Старый контрразведчик бывший о. Ростислав тоже охотился за своим шефом отцом X. Дело в том, что это и был второй сотрудник сектора. Он иногда общался с начальником посредством шифровок, но никак не мог выйти на его след. Зачем ему было это надо, он и сам не знал, но уверял, что ему было дано такое задание еще в советское время. Это было чистой воды выдумка, потому что о. Х в те годы еще не был священником. Правдой было только то, что с момента образования отдела бывший о. Ростислав был прикреплен к нему в качестве сотрудника и информатора.
Бывший о. Ростислав имел за плечами поистине боевое прошлое. Во время войны он был еще очень молодым человеком. Однажды его вызвало начальство и сказало, чтобы он готовился к выполнению важного задания в тылу врага. Работать надо было священником в одной из церквей на оккупированной территории. Юноша попытался запротестовать, но отказаться было нельзя – партия велела. Он отпустил жиденькую бороду, прошел в течение трех месяцев обучение и отправился в тыл врага. Предание утаило, были ли совершенны над ним церковные таинства, но даже если и не были, то церковный народ все стерпит, вынесет и «чистую ясную грудью проложит дорогу себе…»

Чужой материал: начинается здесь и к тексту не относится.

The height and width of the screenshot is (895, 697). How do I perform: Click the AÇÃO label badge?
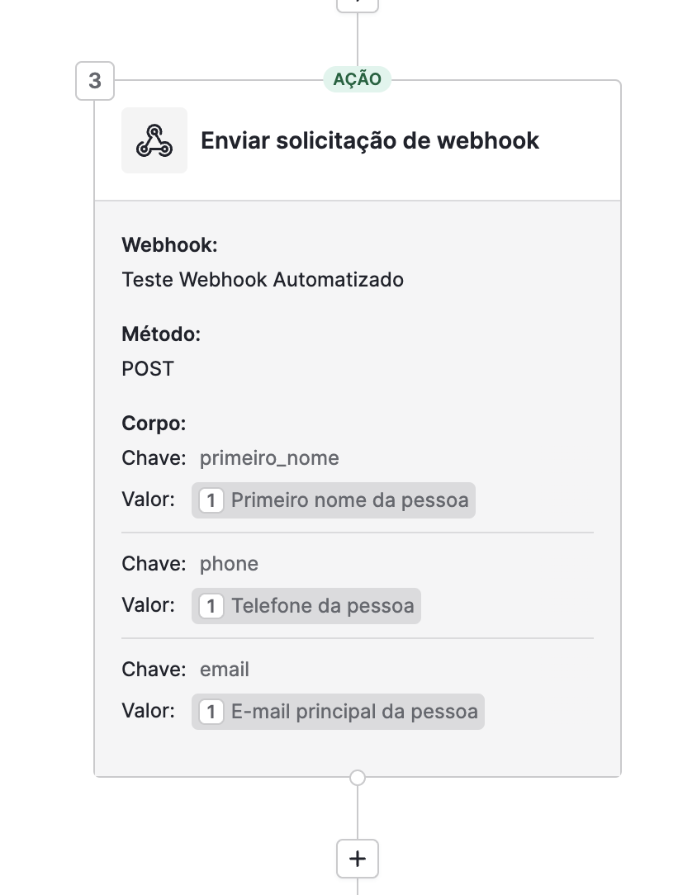(x=358, y=79)
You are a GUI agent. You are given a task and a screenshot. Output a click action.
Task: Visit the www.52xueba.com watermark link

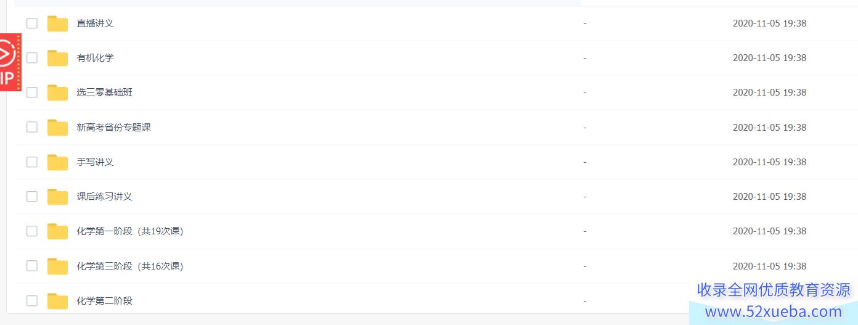pyautogui.click(x=774, y=311)
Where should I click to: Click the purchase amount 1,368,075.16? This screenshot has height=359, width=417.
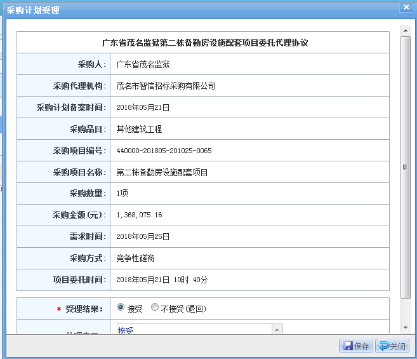coord(139,215)
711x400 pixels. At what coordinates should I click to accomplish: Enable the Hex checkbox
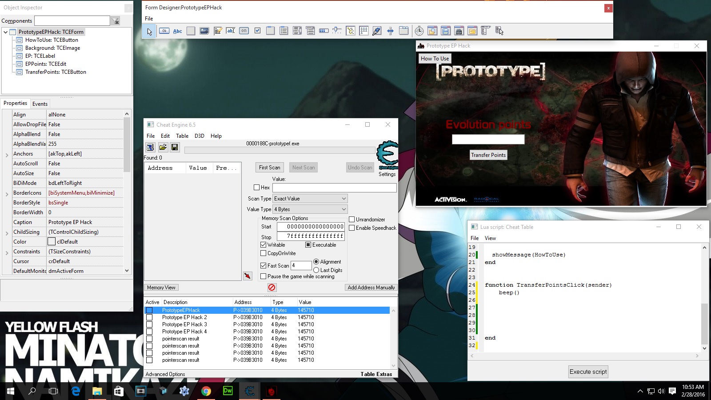pos(257,188)
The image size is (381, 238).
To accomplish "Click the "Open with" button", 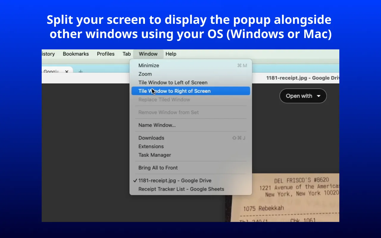I will coord(299,96).
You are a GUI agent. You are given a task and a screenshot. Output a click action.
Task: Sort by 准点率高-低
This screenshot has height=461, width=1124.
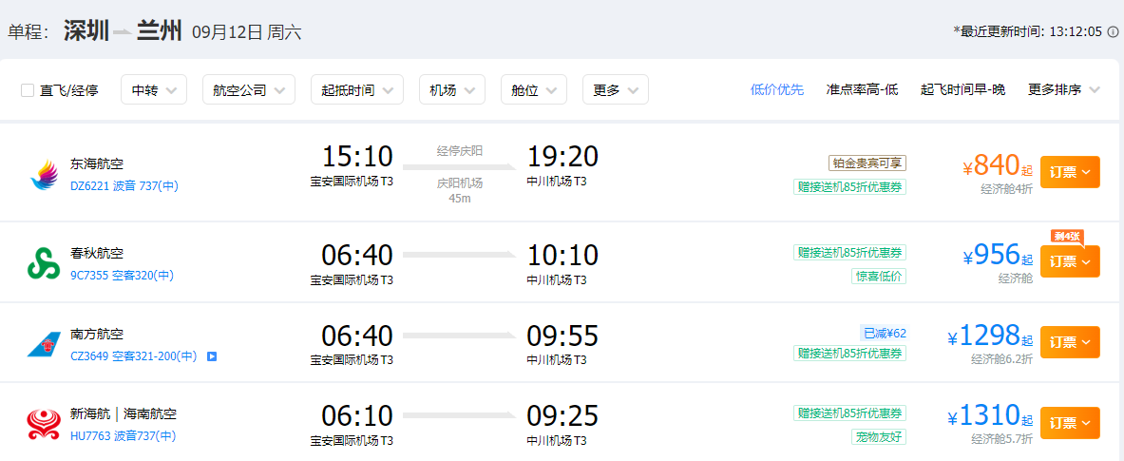(x=863, y=89)
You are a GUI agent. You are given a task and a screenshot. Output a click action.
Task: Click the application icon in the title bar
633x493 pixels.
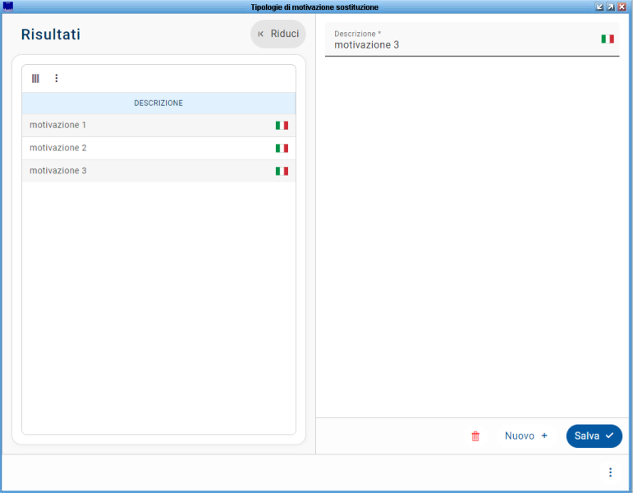[8, 7]
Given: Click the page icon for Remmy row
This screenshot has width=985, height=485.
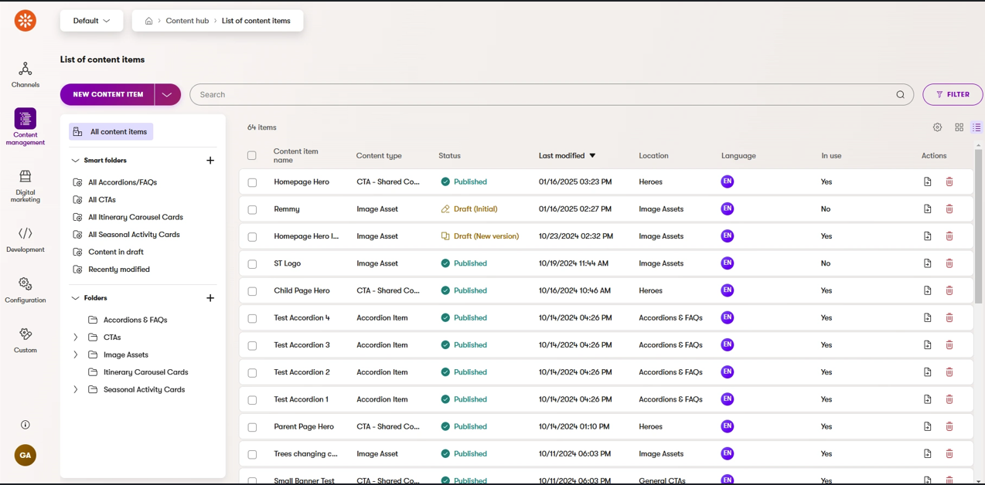Looking at the screenshot, I should 927,209.
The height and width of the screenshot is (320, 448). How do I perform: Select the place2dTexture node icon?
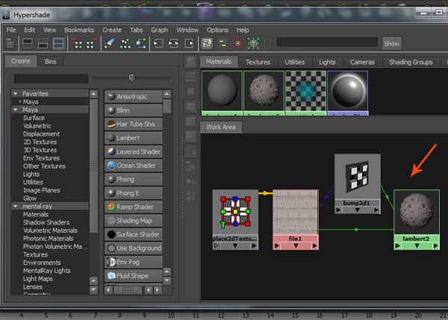(x=235, y=213)
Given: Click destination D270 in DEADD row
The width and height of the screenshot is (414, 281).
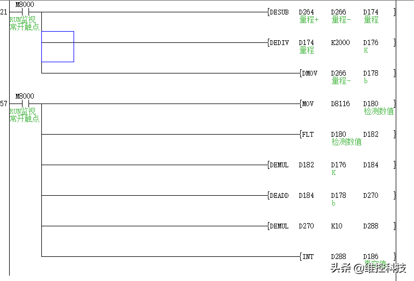Looking at the screenshot, I should (371, 196).
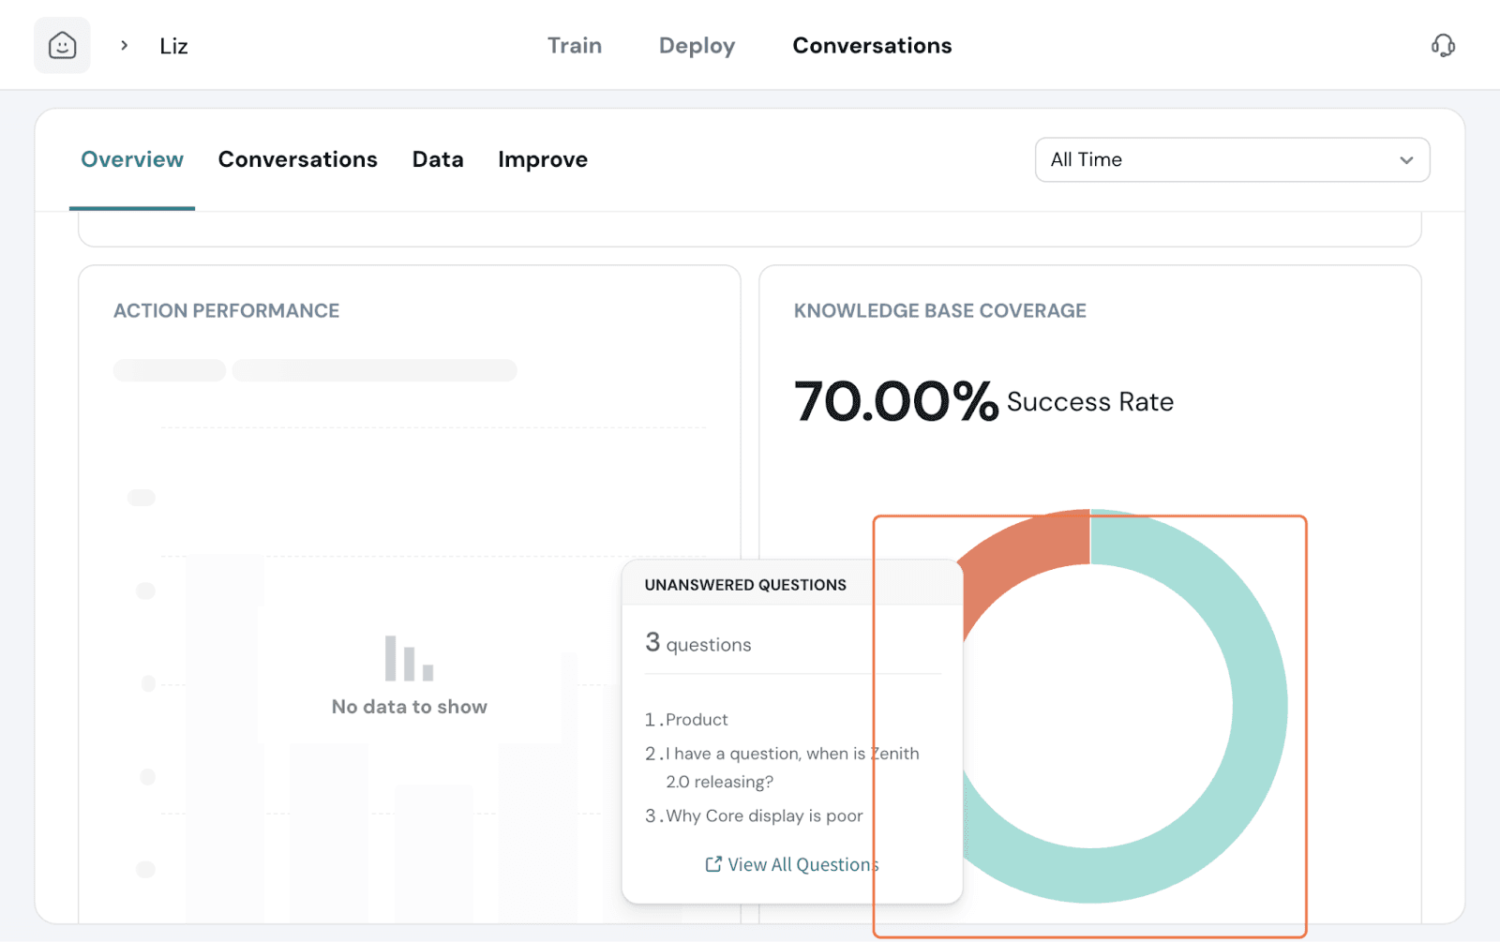Switch to the Train tab
Screen dimensions: 1500x942
574,45
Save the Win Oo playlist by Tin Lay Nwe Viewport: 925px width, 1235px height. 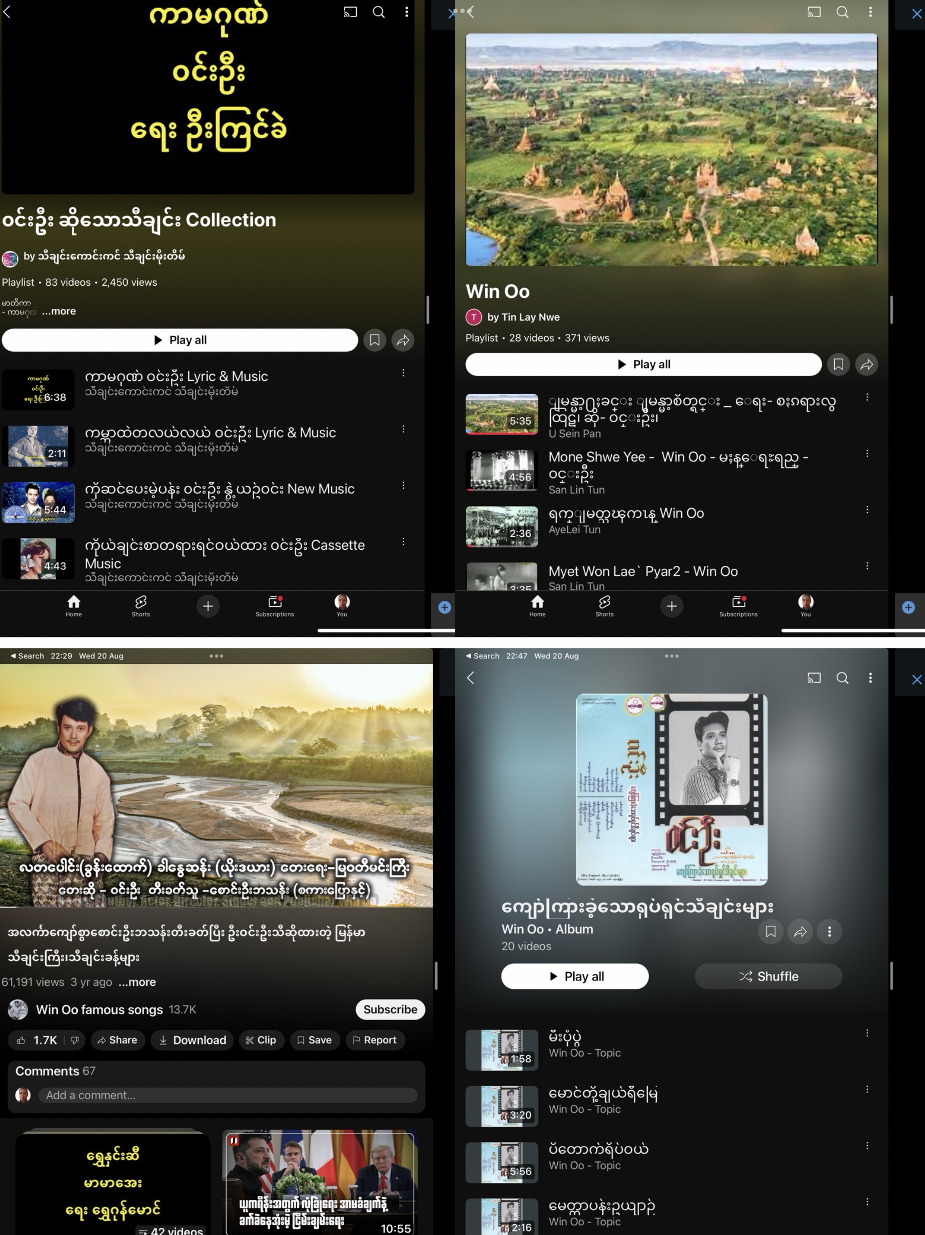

Служба шла у нашего героя хорошо, он быстро вжился в образ, даже научился читать проповеди о смирении и покаянии, во время которых народ плакал. Простите уж меня за этот церковный штамп, но именно так оно и было. Но вот произошел один случай: в храм зашла молодая девушка, красавица необыкновенная. Исповедовалась, причастилась. О. Ростислав попросил задержаться ее после службы, дал напутствие, исполненное промыслительного содержания и отправил с миром. Сам же направился в свою келью, снял рясу и повесил на гвоздь, быстренько надел цивильный костюм и пошел вслед за девушкой. После недолгого объяснения девушка согласилась быть его женой. Прекрасная и милая, она все поняла, и они прожили хорошую и долгую жизнь. Скоро о. Ростислава отозвали в тыл, в город пришли русские войска, и влюбленные навсегда воссоединились. Только перед самой перестройкой о. Ростислава по старой памяти отправили работать в отдел. И вот он сейчас сидит напротив окон сего богоугодного заведения. Если кто-то задаст глупый вопрос: «А как же так?», – то ответ уже прозвучал выше: «И чистою и ясною грудью…» Только вот какая-то гнида напечатала историю о. Ростислава в журнале «Наука и религия». Истинные данные его были не раскрыты, но… все это говорило об утечке.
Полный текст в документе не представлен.